## EXERCISE DESCRIPTION
Type out every line of the material below word for word, leaving out the pictures.

## EXERCISE DATA
.....

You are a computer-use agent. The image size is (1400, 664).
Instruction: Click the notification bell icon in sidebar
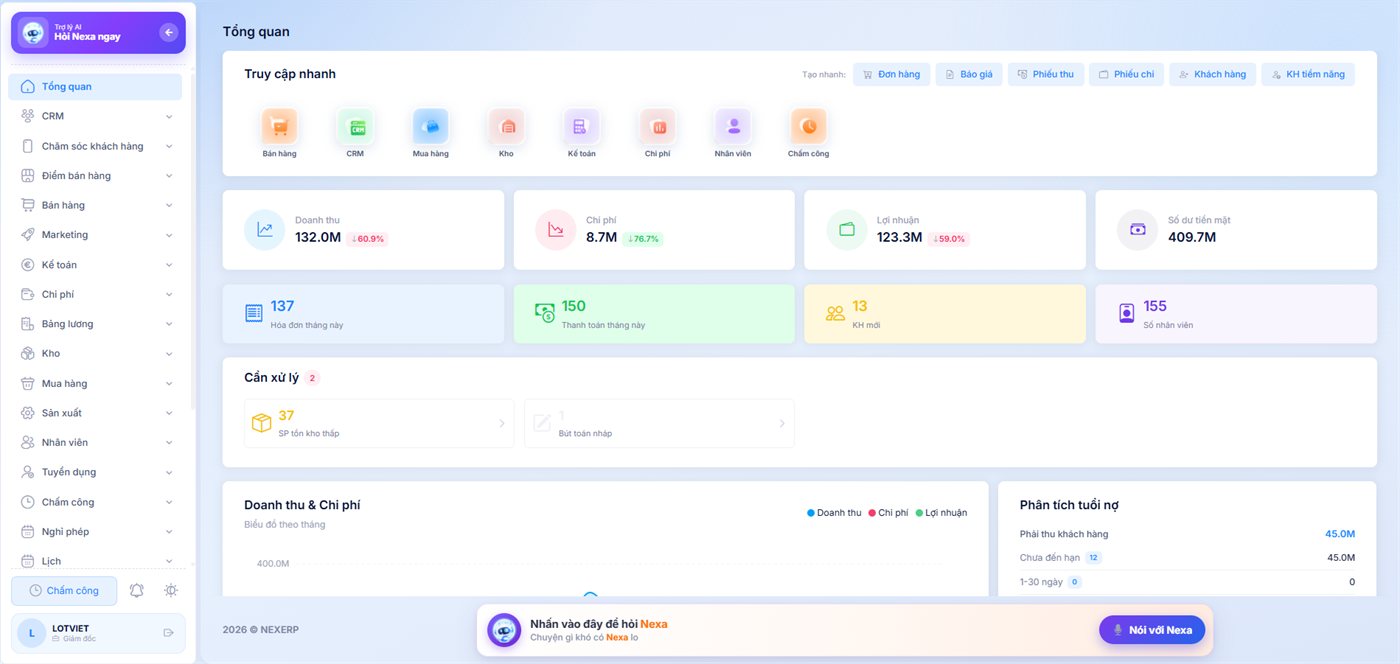pos(137,591)
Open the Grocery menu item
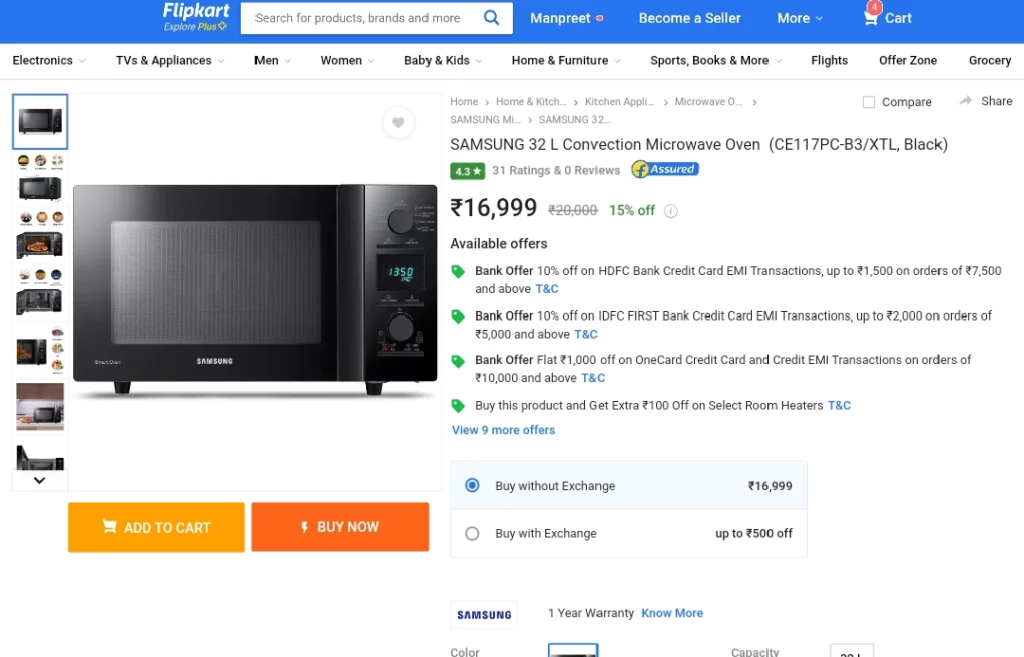 click(x=990, y=60)
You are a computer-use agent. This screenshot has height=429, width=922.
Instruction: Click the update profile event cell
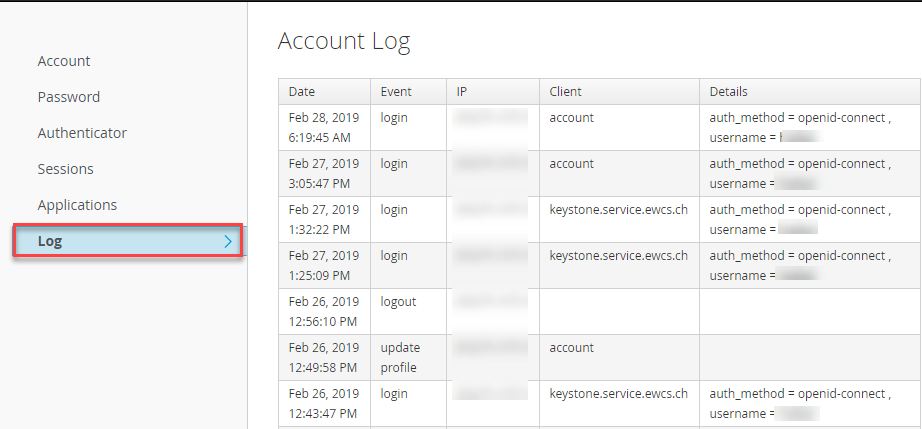click(x=401, y=357)
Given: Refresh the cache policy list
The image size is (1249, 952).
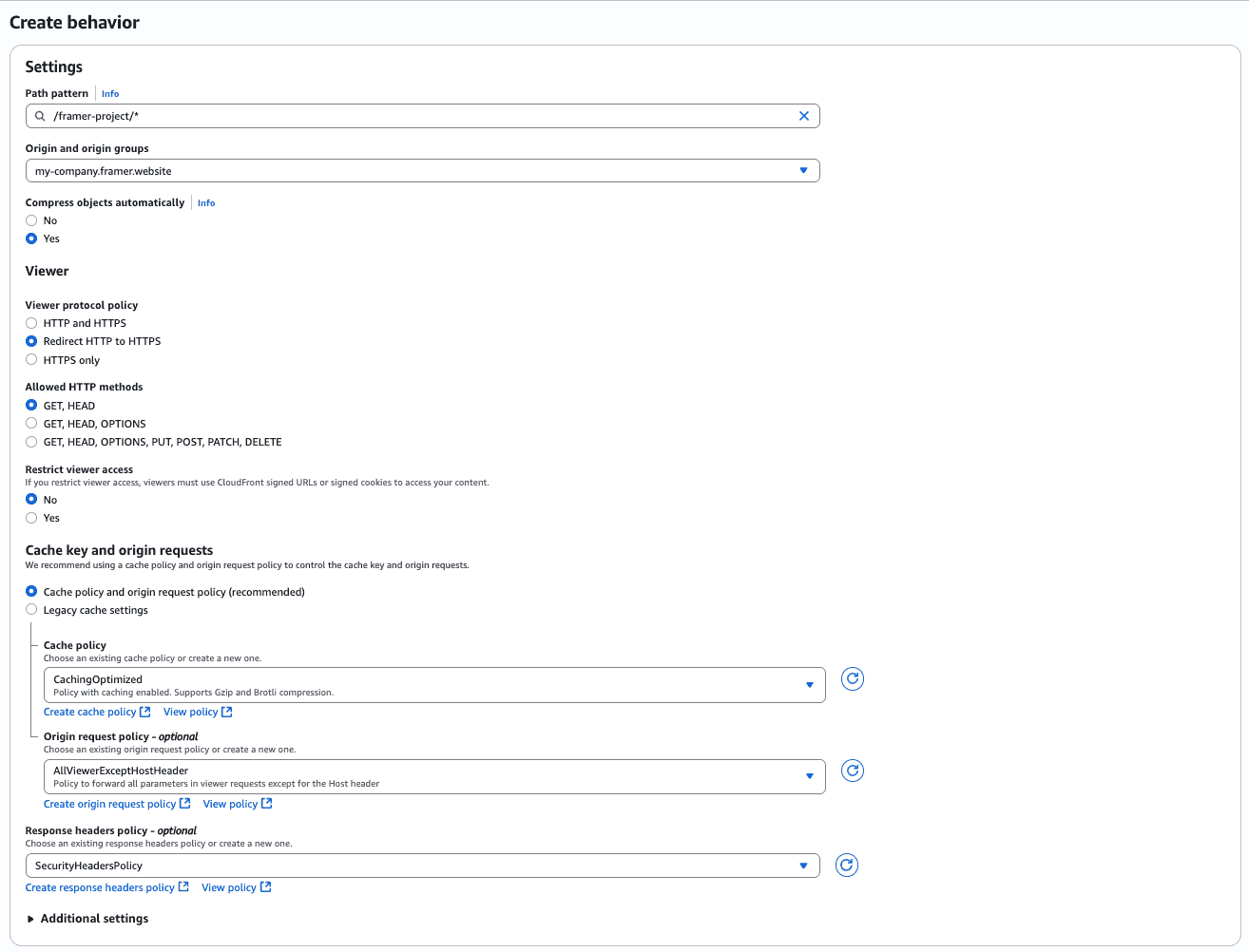Looking at the screenshot, I should click(853, 678).
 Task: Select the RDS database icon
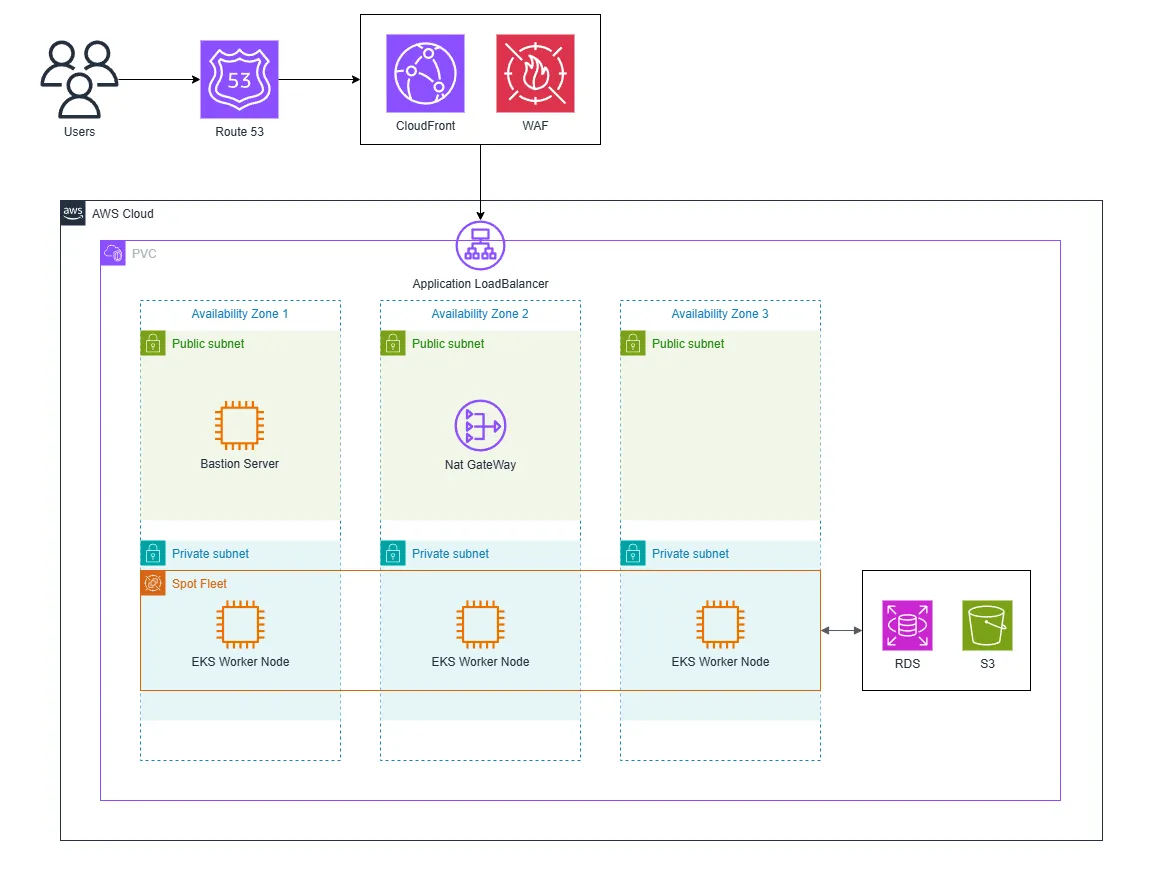pos(906,623)
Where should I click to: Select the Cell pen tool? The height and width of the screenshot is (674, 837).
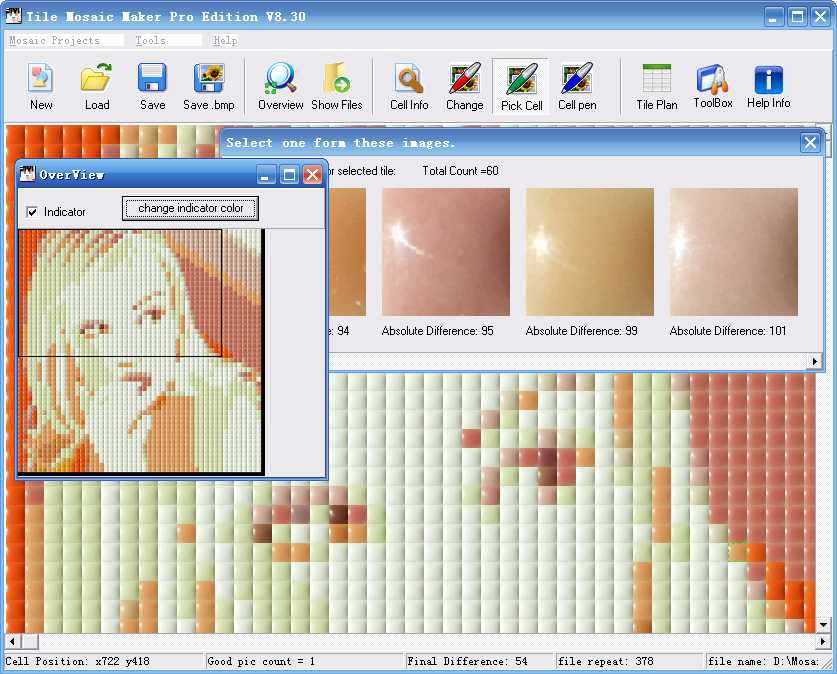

.....

## TASK SOLUTION
You are a computer-use agent. The image size is (1400, 664).
Instruction: Click the notification bell icon in sidebar
pos(137,591)
Open the Grocery menu item
 click(x=990, y=60)
You are a computer-use agent. This screenshot has height=429, width=922.
Instruction: Click the update profile event cell
click(x=401, y=357)
Given: Refresh the cache policy list
The image size is (1249, 952).
Looking at the screenshot, I should click(853, 678).
 Task: Select the RDS database icon
pos(906,623)
Where should I click to: Select the Cell pen tool? The height and width of the screenshot is (674, 837).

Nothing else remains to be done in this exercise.